Word for word, reproduce each entry.

Data supplied START

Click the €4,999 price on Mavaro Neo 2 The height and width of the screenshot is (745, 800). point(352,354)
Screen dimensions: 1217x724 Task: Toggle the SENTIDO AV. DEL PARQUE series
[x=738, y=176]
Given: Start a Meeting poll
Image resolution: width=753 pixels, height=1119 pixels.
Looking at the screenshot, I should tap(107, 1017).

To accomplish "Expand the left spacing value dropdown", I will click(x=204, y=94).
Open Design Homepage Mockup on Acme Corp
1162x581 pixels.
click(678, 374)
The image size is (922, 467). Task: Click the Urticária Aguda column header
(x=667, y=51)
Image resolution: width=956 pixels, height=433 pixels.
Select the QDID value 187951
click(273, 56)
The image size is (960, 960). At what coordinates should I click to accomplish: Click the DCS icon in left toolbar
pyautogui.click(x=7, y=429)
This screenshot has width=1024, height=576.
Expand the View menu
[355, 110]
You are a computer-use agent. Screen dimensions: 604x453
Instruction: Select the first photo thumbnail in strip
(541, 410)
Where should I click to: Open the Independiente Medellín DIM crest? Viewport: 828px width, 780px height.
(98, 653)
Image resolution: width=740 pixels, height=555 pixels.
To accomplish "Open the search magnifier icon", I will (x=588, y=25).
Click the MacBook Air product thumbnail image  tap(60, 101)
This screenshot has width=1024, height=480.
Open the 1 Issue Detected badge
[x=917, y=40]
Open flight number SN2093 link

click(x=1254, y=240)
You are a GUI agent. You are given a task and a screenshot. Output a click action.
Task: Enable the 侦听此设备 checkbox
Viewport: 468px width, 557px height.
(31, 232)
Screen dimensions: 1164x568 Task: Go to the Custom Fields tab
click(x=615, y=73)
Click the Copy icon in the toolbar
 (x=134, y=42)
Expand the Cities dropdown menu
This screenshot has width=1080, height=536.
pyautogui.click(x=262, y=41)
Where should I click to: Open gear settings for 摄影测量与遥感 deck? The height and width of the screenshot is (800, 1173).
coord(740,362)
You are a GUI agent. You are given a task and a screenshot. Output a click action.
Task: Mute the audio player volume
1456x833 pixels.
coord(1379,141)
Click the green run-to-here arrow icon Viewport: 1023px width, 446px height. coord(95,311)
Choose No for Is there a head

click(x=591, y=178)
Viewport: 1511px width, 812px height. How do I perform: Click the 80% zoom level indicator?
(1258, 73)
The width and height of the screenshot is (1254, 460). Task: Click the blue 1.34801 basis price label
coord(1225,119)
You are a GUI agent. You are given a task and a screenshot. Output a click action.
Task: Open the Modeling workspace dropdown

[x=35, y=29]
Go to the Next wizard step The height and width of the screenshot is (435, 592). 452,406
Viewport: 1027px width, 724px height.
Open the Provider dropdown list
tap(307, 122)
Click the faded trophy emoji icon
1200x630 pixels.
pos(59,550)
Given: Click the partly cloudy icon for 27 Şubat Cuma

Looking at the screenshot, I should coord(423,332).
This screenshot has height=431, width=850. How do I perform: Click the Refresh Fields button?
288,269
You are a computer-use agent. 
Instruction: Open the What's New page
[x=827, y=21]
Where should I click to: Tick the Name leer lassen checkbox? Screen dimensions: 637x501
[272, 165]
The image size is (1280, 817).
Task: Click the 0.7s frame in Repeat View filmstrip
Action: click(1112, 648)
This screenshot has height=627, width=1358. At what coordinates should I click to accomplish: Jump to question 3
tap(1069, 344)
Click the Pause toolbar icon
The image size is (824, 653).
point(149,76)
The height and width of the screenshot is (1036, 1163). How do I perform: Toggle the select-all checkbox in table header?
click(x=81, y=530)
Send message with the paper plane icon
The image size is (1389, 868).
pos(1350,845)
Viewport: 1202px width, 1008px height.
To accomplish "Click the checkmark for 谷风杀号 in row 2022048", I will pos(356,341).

Data supplied END

* _Written reply_:
Click the €4,999 price on Mavaro Neo 2 The height and width of the screenshot is (745, 800). point(352,354)
Screen dimensions: 1217x724 Task: Toggle the SENTIDO AV. DEL PARQUE series
[x=738, y=176]
Given: Start a Meeting poll
Image resolution: width=753 pixels, height=1119 pixels.
Looking at the screenshot, I should tap(107, 1017).

To accomplish "Expand the left spacing value dropdown", I will click(x=204, y=94).
Open Design Homepage Mockup on Acme Corp
1162x581 pixels.
click(678, 374)
The image size is (922, 467). Task: Click the Urticária Aguda column header
(x=667, y=51)
Image resolution: width=956 pixels, height=433 pixels.
Select the QDID value 187951
click(273, 56)
The image size is (960, 960). At what coordinates should I click to accomplish: Click the DCS icon in left toolbar
pyautogui.click(x=7, y=429)
This screenshot has width=1024, height=576.
Expand the View menu
[355, 110]
You are a computer-use agent. Screen dimensions: 604x453
Instruction: Select the first photo thumbnail in strip
(541, 410)
Where should I click to: Open the Independiente Medellín DIM crest? Viewport: 828px width, 780px height.
(98, 653)
Image resolution: width=740 pixels, height=555 pixels.
To accomplish "Open the search magnifier icon", I will (x=588, y=25).
Click the MacBook Air product thumbnail image  tap(60, 101)
This screenshot has width=1024, height=480.
Open the 1 Issue Detected badge
[x=917, y=40]
Open flight number SN2093 link

click(x=1254, y=240)
You are a GUI agent. You are given a task and a screenshot. Output a click action.
Task: Enable the 侦听此设备 checkbox
Viewport: 468px width, 557px height.
(31, 232)
Screen dimensions: 1164x568 Task: Go to the Custom Fields tab
click(x=615, y=73)
Click the Copy icon in the toolbar
 (x=134, y=42)
Expand the Cities dropdown menu
This screenshot has width=1080, height=536.
pyautogui.click(x=262, y=41)
Where should I click to: Open gear settings for 摄影测量与遥感 deck? The height and width of the screenshot is (800, 1173).
coord(740,362)
You are a GUI agent. You are given a task and a screenshot. Output a click action.
Task: Mute the audio player volume
1456x833 pixels.
coord(1379,141)
Click the green run-to-here arrow icon Viewport: 1023px width, 446px height. coord(95,311)
Choose No for Is there a head

click(x=591, y=178)
Viewport: 1511px width, 812px height. How do I perform: Click the 80% zoom level indicator?
(1258, 73)
The width and height of the screenshot is (1254, 460). Task: Click the blue 1.34801 basis price label
coord(1225,119)
You are a GUI agent. You are given a task and a screenshot. Output a click action.
Task: Open the Modeling workspace dropdown

[x=35, y=29]
Go to the Next wizard step The height and width of the screenshot is (435, 592). 452,406
Viewport: 1027px width, 724px height.
Open the Provider dropdown list
tap(307, 122)
Click the faded trophy emoji icon
1200x630 pixels.
pos(59,550)
Given: Click the partly cloudy icon for 27 Şubat Cuma

Looking at the screenshot, I should coord(423,332).
This screenshot has height=431, width=850. How do I perform: Click the Refresh Fields button?
288,269
You are a computer-use agent. 
Instruction: Open the What's New page
[x=827, y=21]
Where should I click to: Tick the Name leer lassen checkbox? Screen dimensions: 637x501
[272, 165]
The image size is (1280, 817).
Task: Click the 0.7s frame in Repeat View filmstrip
Action: click(1112, 648)
This screenshot has height=627, width=1358. At what coordinates should I click to accomplish: Jump to question 3
tap(1069, 344)
Click the Pause toolbar icon
The image size is (824, 653).
point(149,76)
The height and width of the screenshot is (1036, 1163). How do I perform: Toggle the select-all checkbox in table header?
click(x=81, y=530)
Send message with the paper plane icon
The image size is (1389, 868).
pos(1350,845)
Viewport: 1202px width, 1008px height.
To accomplish "Click the checkmark for 谷风杀号 in row 2022048", I will pos(356,341).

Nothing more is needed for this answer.